▸ Selección:

---+---

Se han ofrecido dos explicaciones acerca de los recientes disturbios en las “banlieues” francesas. Una culpa al “multiculturalismo,” es decir la política que tolera los hábitos culturales de los inmigrantes árabes—hábitos que irían en contra de la civilización occidental y que se habrían convertido en un caballo de Troya del fanatismo islámico. La otra culpa al modelo “monocolor” del republicanismo francés, que no se habría percatado de que los hijos de los inmigrantes precisaban ser objeto de asistencia estatal.
Cualquiera que haya seguido las vicisitudes del Estado Benefactor en Francia se da cuenta de que ninguno de estos argumentos apunta al corazón del problema. El multiculturalismo de Francia es mayormente retórico. En la práctica, el republicanismo que encarna ese país ha impuesto la renuncia de la cultura inmigrante, a veces de manera implacable. Por otro lado, el Estado Benefactor no puede ser la respuesta a un problema causado pues por…¡el Estado Benefactor!
La inmigración genera tensiones, pero un sistema poroso y abierto las aliviará de una forma en que no puede hacerlo la sociedad estratificada que supone el Estado Benefactor. La ausencia de una política de “discriminación positiva” para con la segunda generación de inmigrantes árabes no puede ser la razón por la cual no hay movilidad social en un país en el que la “discriminación positiva” hacia los grupos de presión bien organizados ha creado un sistema basado en el privilegio que reparte ventajas para algunos a expensas de los demás. Los peores perdedores en ese tipo de sistema son precisamente aquellos que arrancan desde una situación desventajosa, como los inmigrantes del norte de Africa asentados en Seine-Saint-Denis y otros suburbios.
Uno pensaría que 6.000 automóviles carbonizados, la destrucción de incontables negocios y otros tipos de propiedades en 300 ciudades y el horror que ha soportado Francia persuadirían a los franceses a cuestionar el modelo. Sin embargo, la respuesta del gobierno y la reacción de las elites francesas indican lo contrario.
El modelo francés ha causado dos fracturas. Un separa a aquellos que tienen un empleo de aquellos que no lo poseen. Aquellos que no lo tienen se encuentran en gran medida concentrados en los suburbios, donde el desempleo entre los jóvenes musulmanes se aproxima al 40 por ciento (10 por ciento de la población francesa proviene del norte de Africa). La otra fractura separa a aquellos que tienen empleos en el Estado de aquellos que los tienen en las empresas privadas. Los privilegios que disfrutan quienes trabajan para el Estado–uno de cada cinco miembros de la fuerza laboral–son tan seductores que, según una encuesta realizada por la agencia IFOP, el 75 por ciento de la juventud prefiere trabajar para el Estado.
“Francia tiene demasiado Estado y muy poco gobierno,” dijo Jean-Francois Revel, el escritor francés, pocos años atrás, haciéndose eco de Jefferson, para quien el exceso de Estado genera sociedades convulsas. Hijo del racionalismo cartesiano, el modelo francés es un laberinto de reglamentos que convierten en un empeño hercúleo iniciar un negocio o aumentar su personal si es que ya se posee uno. Tal como lo señalara recientemente el escritor sueco Johan Norberg, en los años 90 las compañías estadounidenses expandieron su fuerza laboral en un 161 por ciento, mientras que en Francia la cifra fue de apenas 13 por ciento.

---+---

Transcribe literalmente todo lo que va desde "Cualquiera que haya" hasta "por…¡el Estado Benefactor!", ambos incluidos, en el texto de arriba sobre los disturbios en Francia.

---+---

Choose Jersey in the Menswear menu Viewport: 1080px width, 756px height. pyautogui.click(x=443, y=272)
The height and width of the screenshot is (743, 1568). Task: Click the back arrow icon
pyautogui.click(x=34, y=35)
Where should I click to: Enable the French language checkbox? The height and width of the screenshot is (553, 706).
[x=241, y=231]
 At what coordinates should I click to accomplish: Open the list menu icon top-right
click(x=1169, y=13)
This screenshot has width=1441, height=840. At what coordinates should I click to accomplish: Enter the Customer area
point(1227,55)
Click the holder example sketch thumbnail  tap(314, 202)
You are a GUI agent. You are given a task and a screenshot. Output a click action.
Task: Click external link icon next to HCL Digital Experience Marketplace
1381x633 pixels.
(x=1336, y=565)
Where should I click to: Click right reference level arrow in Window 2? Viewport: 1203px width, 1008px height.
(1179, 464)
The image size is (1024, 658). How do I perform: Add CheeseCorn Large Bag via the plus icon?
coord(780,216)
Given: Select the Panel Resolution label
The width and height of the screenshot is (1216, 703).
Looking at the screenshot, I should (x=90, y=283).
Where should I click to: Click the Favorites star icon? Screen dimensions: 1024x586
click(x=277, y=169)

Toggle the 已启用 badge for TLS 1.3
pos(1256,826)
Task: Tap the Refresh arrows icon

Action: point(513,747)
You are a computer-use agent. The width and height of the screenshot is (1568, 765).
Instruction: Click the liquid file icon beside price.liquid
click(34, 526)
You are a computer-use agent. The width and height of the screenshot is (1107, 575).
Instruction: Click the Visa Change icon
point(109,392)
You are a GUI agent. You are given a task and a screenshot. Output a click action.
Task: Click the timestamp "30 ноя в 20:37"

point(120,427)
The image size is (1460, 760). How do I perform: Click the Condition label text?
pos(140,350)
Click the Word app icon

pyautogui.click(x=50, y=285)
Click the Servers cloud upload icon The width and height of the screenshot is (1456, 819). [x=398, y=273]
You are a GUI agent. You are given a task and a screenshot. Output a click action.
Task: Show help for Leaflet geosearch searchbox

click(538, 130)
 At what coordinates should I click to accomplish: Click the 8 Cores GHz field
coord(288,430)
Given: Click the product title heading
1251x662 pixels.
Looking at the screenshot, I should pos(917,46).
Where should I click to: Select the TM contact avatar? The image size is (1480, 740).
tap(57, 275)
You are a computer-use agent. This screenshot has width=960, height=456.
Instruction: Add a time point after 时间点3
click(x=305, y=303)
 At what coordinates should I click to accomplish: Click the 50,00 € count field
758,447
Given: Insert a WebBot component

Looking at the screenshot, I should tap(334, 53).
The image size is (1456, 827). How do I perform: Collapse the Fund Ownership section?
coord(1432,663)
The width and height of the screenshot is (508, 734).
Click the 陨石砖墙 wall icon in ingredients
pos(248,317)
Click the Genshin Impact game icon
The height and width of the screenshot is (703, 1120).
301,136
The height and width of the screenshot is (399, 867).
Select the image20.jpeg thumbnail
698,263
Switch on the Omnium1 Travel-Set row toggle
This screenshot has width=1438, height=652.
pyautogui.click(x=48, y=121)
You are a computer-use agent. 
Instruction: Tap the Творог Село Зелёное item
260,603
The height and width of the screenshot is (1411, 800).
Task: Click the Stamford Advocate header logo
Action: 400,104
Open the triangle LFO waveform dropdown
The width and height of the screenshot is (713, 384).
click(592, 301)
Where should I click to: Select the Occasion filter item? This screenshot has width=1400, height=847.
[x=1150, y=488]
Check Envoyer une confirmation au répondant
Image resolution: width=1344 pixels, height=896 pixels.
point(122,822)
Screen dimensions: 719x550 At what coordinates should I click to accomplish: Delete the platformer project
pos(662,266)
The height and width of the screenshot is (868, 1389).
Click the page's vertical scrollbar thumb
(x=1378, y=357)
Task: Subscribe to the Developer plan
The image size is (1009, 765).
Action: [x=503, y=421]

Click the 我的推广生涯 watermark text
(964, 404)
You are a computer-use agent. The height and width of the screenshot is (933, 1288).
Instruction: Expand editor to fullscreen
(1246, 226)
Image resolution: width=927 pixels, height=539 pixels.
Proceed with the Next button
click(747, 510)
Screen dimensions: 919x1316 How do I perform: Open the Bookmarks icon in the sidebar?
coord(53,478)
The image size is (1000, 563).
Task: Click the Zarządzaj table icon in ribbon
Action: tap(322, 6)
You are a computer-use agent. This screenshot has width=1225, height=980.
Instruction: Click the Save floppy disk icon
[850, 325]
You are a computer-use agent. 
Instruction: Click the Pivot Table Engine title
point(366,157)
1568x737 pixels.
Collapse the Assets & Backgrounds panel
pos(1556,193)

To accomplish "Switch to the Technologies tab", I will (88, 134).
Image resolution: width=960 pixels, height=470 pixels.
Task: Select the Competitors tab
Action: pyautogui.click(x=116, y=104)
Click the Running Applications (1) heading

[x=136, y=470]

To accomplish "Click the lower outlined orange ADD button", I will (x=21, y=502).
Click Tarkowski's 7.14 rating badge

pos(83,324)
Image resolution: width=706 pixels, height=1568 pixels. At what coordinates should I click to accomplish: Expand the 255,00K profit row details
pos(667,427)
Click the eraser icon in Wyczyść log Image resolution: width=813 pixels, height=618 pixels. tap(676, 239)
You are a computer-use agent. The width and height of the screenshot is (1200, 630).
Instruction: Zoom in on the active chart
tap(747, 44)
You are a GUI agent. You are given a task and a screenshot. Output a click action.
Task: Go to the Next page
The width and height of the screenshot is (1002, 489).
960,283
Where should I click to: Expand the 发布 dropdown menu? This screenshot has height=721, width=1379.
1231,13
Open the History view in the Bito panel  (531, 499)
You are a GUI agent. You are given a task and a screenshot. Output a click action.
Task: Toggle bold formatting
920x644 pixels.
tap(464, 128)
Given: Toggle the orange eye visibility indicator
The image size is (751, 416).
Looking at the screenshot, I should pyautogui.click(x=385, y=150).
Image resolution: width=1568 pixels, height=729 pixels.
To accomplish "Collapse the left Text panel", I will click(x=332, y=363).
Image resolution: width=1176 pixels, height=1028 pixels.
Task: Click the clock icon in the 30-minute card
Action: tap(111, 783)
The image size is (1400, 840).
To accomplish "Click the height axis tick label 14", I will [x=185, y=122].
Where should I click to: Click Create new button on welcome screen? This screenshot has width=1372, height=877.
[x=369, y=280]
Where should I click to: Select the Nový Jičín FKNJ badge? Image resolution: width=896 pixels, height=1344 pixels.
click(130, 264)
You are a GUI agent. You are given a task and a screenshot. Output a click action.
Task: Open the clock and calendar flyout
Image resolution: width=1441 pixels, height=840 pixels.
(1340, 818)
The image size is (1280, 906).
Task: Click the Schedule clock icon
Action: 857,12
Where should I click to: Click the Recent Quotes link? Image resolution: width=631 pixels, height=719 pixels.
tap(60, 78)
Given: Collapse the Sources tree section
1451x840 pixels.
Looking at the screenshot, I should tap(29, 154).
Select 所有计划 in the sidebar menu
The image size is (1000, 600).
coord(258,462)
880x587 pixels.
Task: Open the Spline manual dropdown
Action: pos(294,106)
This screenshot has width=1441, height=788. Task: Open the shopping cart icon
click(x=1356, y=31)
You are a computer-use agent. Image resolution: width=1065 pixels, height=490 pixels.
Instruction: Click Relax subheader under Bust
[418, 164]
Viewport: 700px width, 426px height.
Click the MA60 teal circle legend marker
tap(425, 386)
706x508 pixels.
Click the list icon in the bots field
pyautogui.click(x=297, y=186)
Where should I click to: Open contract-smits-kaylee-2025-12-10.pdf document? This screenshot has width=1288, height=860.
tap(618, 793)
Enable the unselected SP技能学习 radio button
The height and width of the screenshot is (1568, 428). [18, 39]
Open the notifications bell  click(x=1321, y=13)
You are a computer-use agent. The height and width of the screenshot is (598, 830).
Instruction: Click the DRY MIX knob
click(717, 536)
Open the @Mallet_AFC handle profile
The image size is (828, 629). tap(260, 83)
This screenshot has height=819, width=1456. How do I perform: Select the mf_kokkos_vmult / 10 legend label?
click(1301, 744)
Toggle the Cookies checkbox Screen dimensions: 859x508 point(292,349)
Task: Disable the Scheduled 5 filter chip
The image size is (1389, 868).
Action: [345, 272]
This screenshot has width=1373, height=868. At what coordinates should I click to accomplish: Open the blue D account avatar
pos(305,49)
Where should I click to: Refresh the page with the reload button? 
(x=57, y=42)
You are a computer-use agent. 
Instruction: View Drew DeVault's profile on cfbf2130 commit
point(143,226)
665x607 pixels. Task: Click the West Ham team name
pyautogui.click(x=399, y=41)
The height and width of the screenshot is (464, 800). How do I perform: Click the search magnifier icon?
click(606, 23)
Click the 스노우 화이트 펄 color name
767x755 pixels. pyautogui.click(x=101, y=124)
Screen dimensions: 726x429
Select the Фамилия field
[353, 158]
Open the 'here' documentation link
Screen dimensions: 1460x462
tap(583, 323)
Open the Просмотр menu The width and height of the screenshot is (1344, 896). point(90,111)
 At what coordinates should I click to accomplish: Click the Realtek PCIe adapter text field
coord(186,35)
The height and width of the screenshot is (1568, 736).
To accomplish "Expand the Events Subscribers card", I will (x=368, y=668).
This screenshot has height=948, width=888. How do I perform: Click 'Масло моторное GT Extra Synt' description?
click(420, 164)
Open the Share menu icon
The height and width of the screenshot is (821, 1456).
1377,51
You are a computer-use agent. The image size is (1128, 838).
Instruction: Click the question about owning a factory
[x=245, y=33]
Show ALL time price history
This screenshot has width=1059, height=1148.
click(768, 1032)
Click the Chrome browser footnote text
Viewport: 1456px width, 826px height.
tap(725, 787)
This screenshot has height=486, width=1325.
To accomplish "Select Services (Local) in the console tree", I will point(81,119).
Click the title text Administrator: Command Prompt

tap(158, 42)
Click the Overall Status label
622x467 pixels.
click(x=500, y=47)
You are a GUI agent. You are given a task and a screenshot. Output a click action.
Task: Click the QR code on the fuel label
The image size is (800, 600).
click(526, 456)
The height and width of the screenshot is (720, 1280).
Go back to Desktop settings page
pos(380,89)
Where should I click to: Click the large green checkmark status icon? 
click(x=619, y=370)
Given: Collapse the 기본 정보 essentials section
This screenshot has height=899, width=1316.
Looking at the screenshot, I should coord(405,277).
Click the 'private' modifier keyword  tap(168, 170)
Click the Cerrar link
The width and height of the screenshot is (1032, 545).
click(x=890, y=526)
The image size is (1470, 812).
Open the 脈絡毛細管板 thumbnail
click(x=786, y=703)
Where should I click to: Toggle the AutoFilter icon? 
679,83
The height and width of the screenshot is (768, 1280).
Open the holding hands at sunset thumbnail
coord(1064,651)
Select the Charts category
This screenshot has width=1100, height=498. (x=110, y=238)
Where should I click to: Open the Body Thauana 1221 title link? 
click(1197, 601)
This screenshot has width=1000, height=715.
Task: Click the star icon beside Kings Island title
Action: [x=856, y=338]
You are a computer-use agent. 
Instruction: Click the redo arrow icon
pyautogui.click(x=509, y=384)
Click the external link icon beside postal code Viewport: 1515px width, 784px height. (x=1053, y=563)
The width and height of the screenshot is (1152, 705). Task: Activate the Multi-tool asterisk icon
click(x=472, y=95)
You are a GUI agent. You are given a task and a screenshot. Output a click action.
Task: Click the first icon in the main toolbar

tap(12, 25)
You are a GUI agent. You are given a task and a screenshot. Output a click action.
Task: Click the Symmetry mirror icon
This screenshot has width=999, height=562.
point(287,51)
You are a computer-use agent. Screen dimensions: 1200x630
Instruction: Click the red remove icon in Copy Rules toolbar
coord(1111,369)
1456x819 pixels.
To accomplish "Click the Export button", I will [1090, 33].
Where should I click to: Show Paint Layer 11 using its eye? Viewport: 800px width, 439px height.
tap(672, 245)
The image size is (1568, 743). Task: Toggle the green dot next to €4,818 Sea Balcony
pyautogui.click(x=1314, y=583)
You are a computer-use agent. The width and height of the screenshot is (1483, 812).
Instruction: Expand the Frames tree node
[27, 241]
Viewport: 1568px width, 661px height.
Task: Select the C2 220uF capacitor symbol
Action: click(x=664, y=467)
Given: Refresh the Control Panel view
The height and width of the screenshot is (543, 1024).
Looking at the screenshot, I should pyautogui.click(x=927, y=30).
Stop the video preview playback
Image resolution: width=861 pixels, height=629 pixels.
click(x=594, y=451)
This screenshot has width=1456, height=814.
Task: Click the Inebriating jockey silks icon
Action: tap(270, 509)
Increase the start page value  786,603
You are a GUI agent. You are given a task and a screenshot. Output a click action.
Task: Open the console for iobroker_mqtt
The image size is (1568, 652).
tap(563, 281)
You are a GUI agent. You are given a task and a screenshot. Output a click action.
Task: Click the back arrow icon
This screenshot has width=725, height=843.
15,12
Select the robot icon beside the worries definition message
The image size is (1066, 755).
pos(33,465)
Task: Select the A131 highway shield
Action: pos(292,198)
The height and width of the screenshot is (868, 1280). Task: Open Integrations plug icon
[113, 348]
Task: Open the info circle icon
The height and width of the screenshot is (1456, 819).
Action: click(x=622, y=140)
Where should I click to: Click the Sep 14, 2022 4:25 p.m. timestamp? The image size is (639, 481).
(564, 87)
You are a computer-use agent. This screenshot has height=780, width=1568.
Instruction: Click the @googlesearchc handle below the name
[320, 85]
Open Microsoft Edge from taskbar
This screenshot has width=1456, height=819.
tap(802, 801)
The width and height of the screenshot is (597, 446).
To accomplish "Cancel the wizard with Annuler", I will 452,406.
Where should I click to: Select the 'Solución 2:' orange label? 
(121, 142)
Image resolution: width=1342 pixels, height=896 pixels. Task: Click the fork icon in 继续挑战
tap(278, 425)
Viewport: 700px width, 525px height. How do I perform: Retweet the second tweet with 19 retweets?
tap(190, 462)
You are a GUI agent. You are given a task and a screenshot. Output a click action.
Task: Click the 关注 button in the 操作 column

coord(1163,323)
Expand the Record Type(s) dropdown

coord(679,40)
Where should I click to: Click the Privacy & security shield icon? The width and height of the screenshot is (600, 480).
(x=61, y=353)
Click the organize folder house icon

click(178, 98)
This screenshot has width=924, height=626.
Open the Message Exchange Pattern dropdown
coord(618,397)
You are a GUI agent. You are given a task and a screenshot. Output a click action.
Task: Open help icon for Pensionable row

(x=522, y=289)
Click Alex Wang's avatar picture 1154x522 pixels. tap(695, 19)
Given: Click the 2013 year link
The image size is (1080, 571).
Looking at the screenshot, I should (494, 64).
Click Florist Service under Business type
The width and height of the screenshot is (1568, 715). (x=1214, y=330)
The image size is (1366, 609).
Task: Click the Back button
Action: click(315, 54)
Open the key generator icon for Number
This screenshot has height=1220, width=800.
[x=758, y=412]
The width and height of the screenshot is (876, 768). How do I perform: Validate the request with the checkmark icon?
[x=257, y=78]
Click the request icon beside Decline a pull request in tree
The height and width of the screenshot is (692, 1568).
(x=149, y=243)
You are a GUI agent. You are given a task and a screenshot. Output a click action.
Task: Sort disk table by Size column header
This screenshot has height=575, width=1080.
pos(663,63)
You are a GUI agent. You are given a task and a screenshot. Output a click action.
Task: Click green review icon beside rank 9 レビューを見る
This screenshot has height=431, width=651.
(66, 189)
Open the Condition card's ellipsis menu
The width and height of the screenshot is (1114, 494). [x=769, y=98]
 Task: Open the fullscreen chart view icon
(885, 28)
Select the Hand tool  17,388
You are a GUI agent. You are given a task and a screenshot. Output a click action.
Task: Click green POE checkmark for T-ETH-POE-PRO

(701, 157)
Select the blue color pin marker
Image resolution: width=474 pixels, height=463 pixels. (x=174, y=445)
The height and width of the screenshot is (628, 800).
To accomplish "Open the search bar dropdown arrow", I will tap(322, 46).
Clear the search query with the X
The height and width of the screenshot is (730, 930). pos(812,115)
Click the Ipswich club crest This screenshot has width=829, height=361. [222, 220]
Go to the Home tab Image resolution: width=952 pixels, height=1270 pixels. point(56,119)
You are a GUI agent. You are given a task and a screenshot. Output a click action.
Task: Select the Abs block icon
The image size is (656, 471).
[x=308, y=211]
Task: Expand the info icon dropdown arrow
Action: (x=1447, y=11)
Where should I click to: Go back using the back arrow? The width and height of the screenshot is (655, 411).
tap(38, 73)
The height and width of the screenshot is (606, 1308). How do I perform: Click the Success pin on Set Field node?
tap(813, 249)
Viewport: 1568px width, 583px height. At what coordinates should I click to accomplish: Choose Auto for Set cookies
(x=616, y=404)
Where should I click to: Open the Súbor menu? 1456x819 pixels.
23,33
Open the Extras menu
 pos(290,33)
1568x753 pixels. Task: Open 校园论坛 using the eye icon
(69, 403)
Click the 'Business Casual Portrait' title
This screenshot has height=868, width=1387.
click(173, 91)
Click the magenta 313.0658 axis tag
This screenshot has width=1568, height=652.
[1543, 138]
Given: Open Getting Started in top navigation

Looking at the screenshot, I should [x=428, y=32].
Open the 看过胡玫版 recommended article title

---+---

▸ Respuesta completa:
Cualquiera que haya seguido las vicisitudes del Estado Benefactor en Francia se da cuenta de que ninguno de estos argumentos apunta al corazón del problema. El multiculturalismo de Francia es mayormente retórico. En la práctica, el republicanismo que encarna ese país ha impuesto la renuncia de la cultura inmigrante, a veces de manera implacable. Por otro lado, el Estado Benefactor no puede ser la respuesta a un problema causado pues por…¡el Estado Benefactor!